(Excerpted data)

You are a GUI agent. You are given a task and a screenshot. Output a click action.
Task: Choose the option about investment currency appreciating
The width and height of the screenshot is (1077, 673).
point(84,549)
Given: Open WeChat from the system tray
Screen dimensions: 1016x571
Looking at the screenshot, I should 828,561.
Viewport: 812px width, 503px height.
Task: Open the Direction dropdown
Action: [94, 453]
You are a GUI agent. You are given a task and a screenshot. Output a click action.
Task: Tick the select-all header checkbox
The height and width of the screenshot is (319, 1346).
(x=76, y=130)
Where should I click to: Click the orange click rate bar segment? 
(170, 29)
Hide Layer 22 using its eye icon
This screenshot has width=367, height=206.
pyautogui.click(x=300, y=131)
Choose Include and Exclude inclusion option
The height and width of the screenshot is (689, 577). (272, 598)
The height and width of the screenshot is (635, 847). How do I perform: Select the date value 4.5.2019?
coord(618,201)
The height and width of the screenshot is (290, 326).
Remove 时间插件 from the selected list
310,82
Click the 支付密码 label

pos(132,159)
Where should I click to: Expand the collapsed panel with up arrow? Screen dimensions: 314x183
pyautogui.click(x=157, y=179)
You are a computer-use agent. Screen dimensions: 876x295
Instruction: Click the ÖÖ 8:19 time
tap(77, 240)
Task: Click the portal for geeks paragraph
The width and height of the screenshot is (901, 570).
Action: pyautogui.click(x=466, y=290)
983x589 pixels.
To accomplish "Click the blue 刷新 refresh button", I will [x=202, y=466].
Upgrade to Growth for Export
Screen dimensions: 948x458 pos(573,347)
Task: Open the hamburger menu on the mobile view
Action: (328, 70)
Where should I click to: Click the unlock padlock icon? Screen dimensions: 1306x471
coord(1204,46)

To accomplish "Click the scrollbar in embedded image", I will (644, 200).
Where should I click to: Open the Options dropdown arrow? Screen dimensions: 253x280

(End Excerpted data)

### What you should do
Throughout the data above, report every line that contains the string "accomplish".

### Response
To accomplish "Click the blue 刷新 refresh button", I will [x=202, y=466].
To accomplish "Click the scrollbar in embedded image", I will (644, 200).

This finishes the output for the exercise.